§ **Problem statement**: Duplicate the material from the line with "Given: Click the background tasks icon" up to and including its final line, leaving the pictures out of your answer.

....

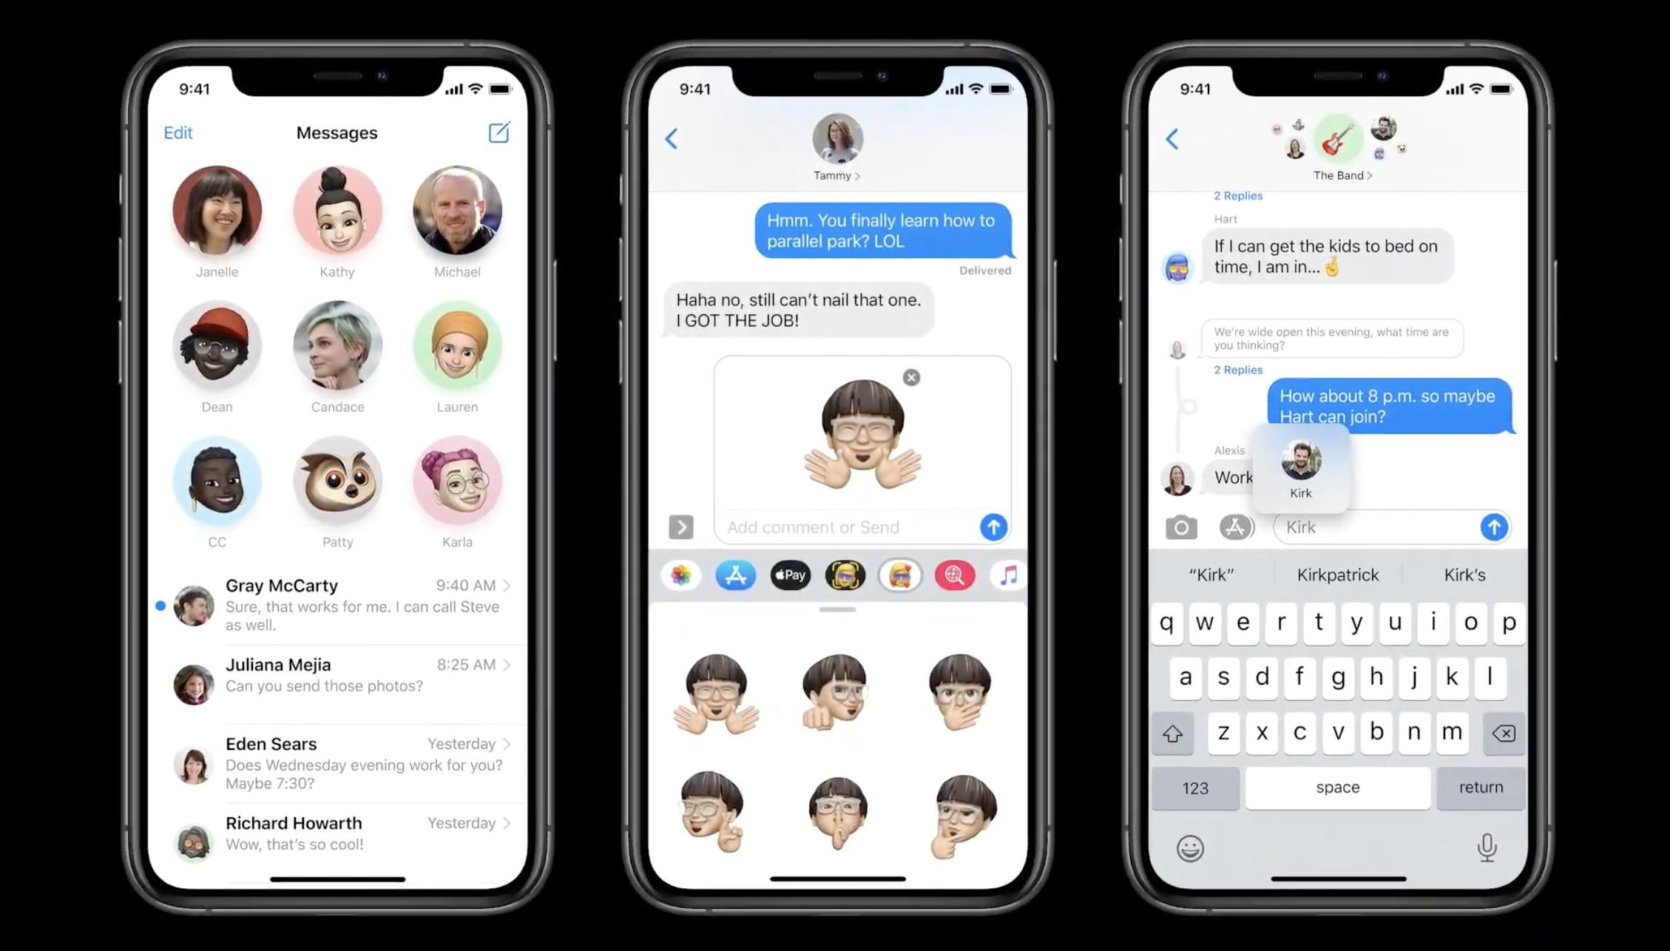Image resolution: width=1670 pixels, height=951 pixels.
Task: Tap the Apple Pay icon in message bar
Action: pyautogui.click(x=789, y=575)
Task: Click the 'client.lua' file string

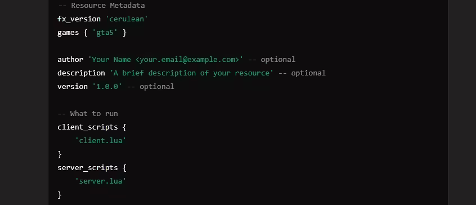Action: point(101,141)
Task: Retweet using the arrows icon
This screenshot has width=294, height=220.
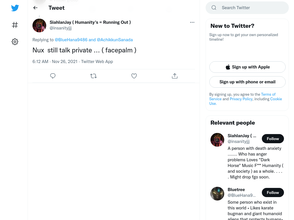Action: click(x=93, y=76)
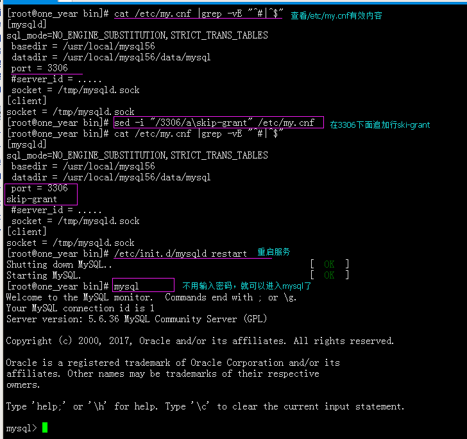Click the Copyright (c) 2000, 2017 Oracle line
The image size is (467, 439).
pos(200,341)
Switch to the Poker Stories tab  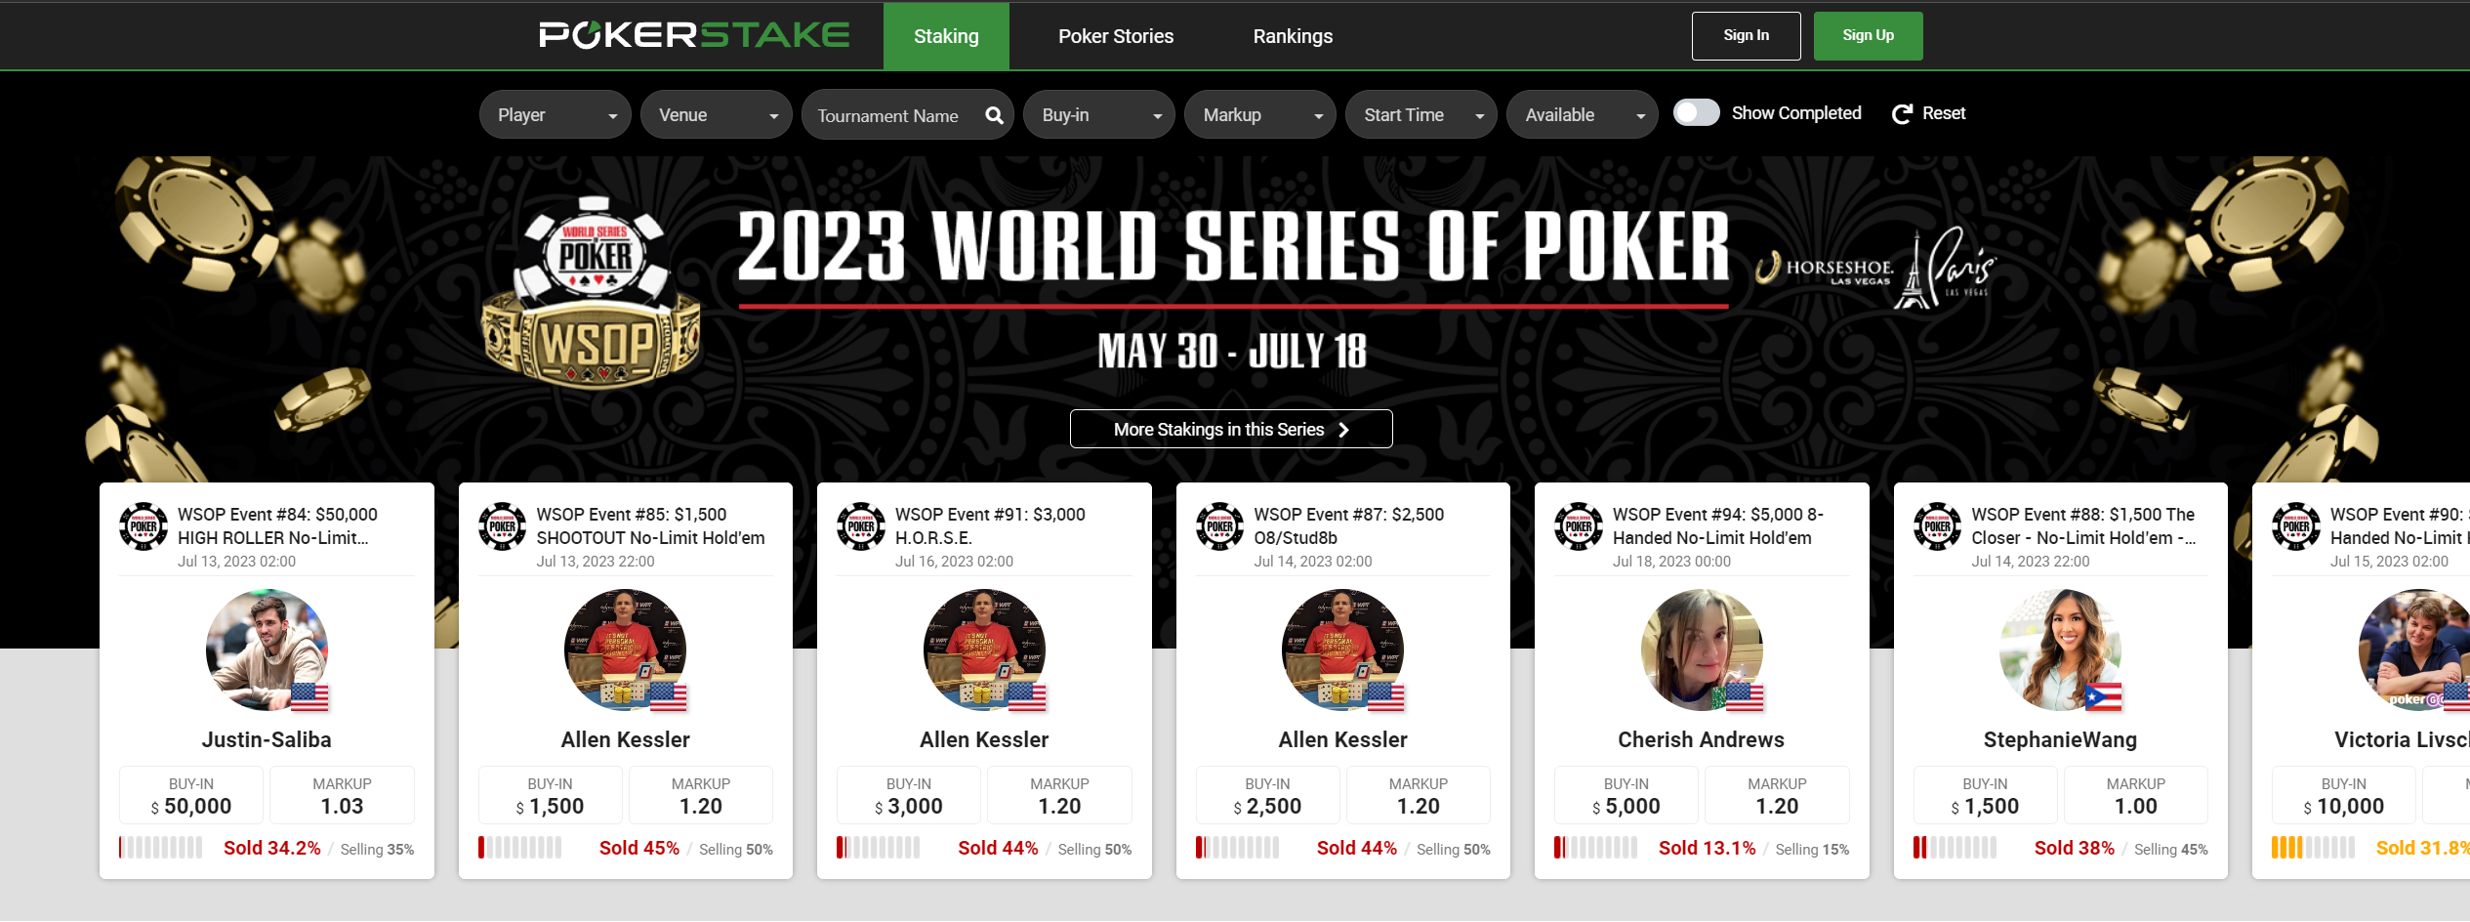(x=1116, y=36)
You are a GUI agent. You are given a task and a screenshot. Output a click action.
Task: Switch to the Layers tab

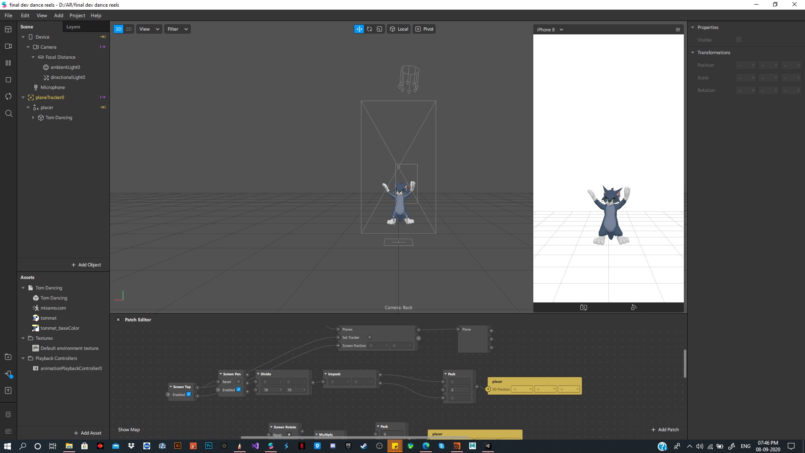click(73, 27)
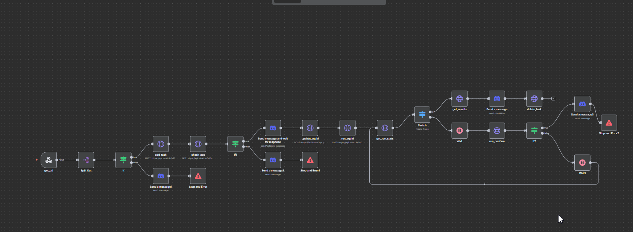This screenshot has height=232, width=633.
Task: Click the run_squid HTTP node
Action: (x=348, y=128)
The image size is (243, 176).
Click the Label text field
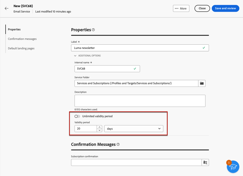pyautogui.click(x=136, y=48)
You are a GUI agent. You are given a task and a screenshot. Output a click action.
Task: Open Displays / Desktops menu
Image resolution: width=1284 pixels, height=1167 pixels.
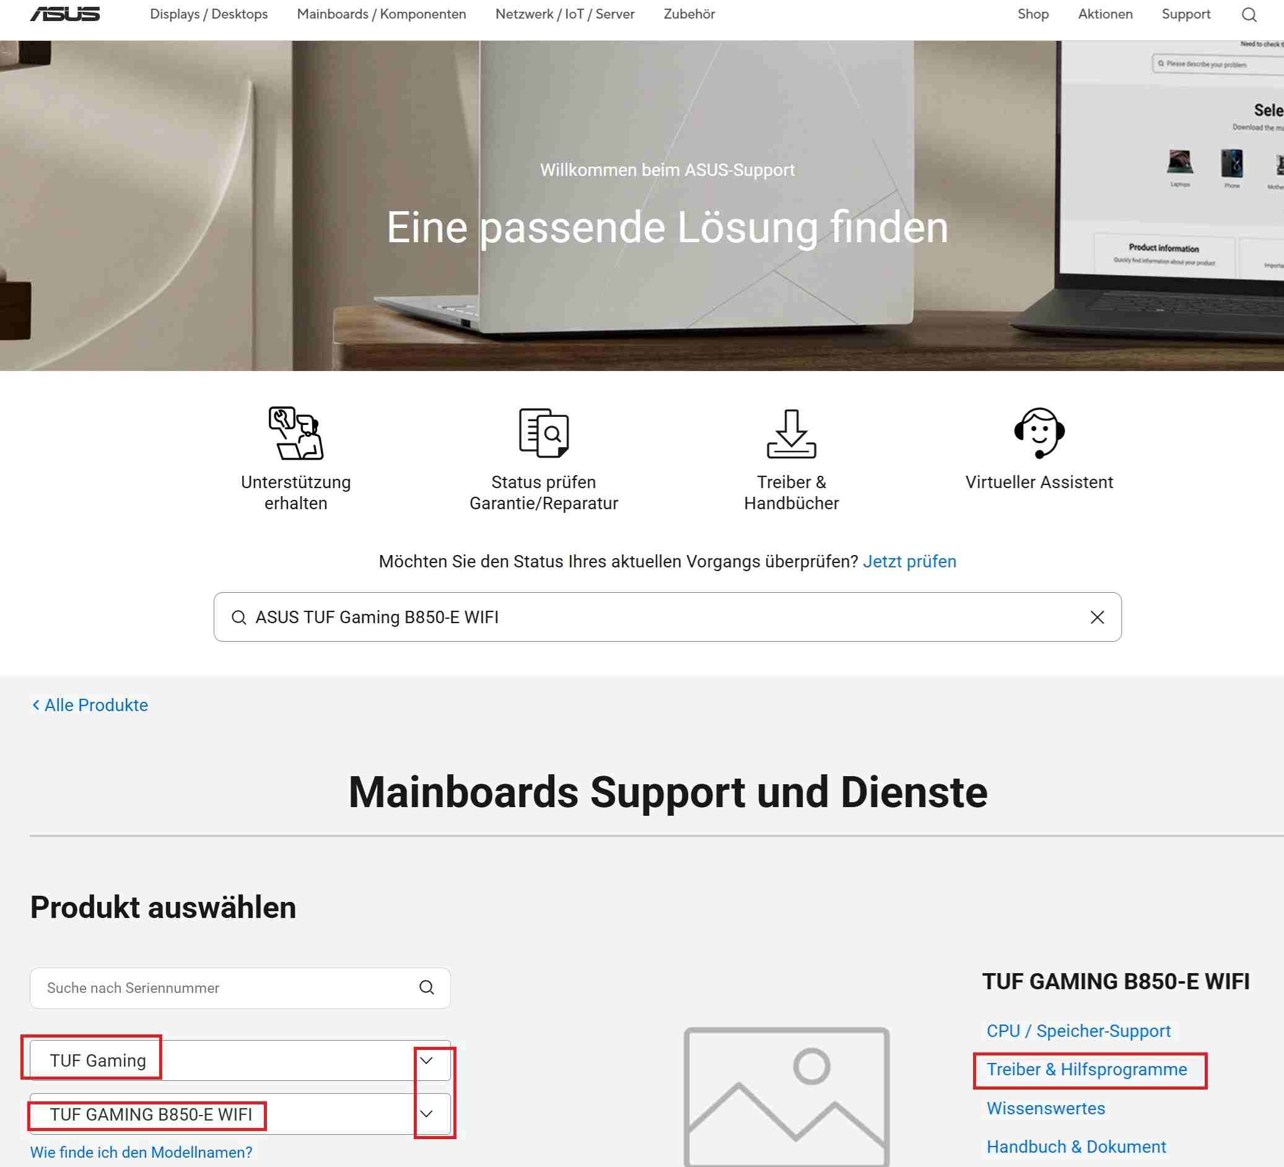point(209,14)
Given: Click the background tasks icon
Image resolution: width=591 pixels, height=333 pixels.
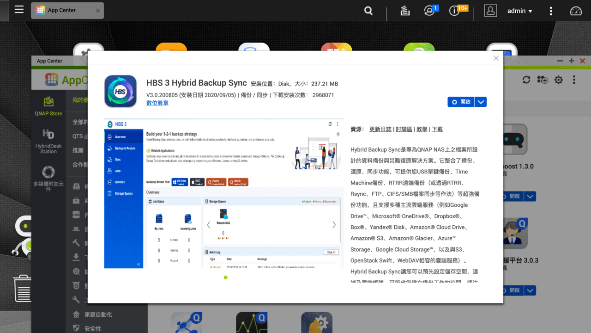Looking at the screenshot, I should (x=405, y=10).
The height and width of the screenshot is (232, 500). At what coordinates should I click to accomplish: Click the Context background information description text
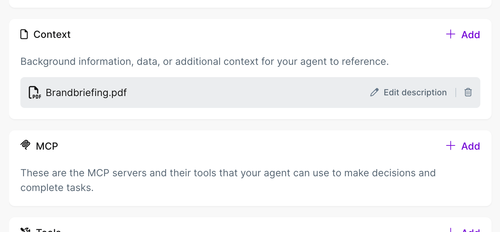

....

§ **Correct answer**:
Given: Click the background tasks icon
Image resolution: width=591 pixels, height=333 pixels.
Looking at the screenshot, I should (x=405, y=10).
The height and width of the screenshot is (232, 500). At what coordinates should I click to accomplish: Click the Context background information description text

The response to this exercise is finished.